Positive clinical data for Medtronic’s investigational Avalus pericardial aortic surgical valve were presented yesterday at the 2016 European Cardio-Thoracic Surgery (EACTS) annual meeting (1-5 October, Barcelona, Spain). The results from the PERIGON (Pericardial surgical aortic valve replacement) pivotal trial showed low rates of adverse valve-related events, high survival and improved haemodynamic performance at one year for the device.

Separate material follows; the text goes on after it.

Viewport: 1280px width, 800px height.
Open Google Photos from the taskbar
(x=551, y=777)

According to a press release, the trial is one of the largest, most comprehensive, and modern data sets of surgical aortic valve replacement patients. It is a single arm, non-randomised, prospective study of approximately 1,300 patients from 40 clinical sites across Europe, Canada, Japan and the USA. In the cohort presented at EACTS, outcomes of 270 patients were analysed at the one-year endpoint. The vast majority (91%) of patients were at low mortality risk for open heart surgery (STS ≤4%), with the remaining 8% at intermediate risk (STS = 4-8%) and <1% at high risk (STS≥8%). At one year, all patients showed low rates of all-cause mortality (3.6 %) and cardiac death (1.1%).

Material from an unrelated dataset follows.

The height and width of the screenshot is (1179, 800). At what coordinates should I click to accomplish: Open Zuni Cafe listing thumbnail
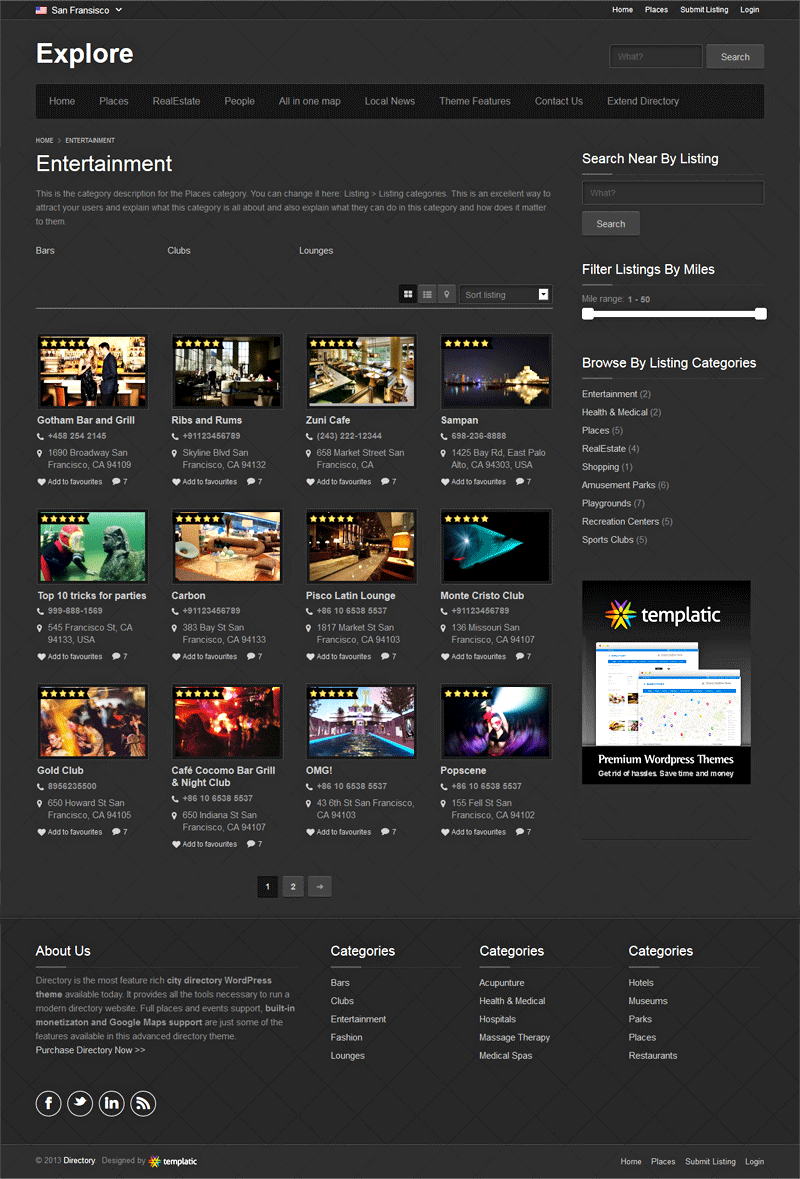point(361,371)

The primary analysis demonstrated positive clinical outcomes at one year, with low linearised rates of thromboembolism (2.2%), endocarditis (1%), all paravalvular leaks (0.5%), all haemorrhages (3.7%) and major haemorrhages (2.7%). No thrombosis, haemolysis, severe paravalvular leaks or structural valve deterioration were observed at one year.
Additionally, patients treated with the supra-annular design of the Avalus valve also experienced improved haaemodynamic (blood flow) performance with mean aortic gradients improving from 42.3mmHg at baseline to 12.6mmHg at one year. Also, nearly three-fourths of patients improved one or two NYHA Functional Classes from baseline to one year across all valve sizes.
PERIGON co-principal investigator and study presenter, Robert Klautz (Department of cardiothoracic surgery at the Leiden University Medical Center, The Netherlands) says: As surgical aortic valve replacement remains one of the most important treatment options for patients, the one-year outcomes from the PERIGON trial demonstrate how the advanced design elements of Avalus contribute to positive valve performance and clinical outcomes. The value of this large, contemporary dataset is that it allows surgeons to better understand treatment for today’s SAVR patients, as opposed to data from older studies that may not be as representative.”
The Avalus valve is not approved for commercial use in the United States or Europe.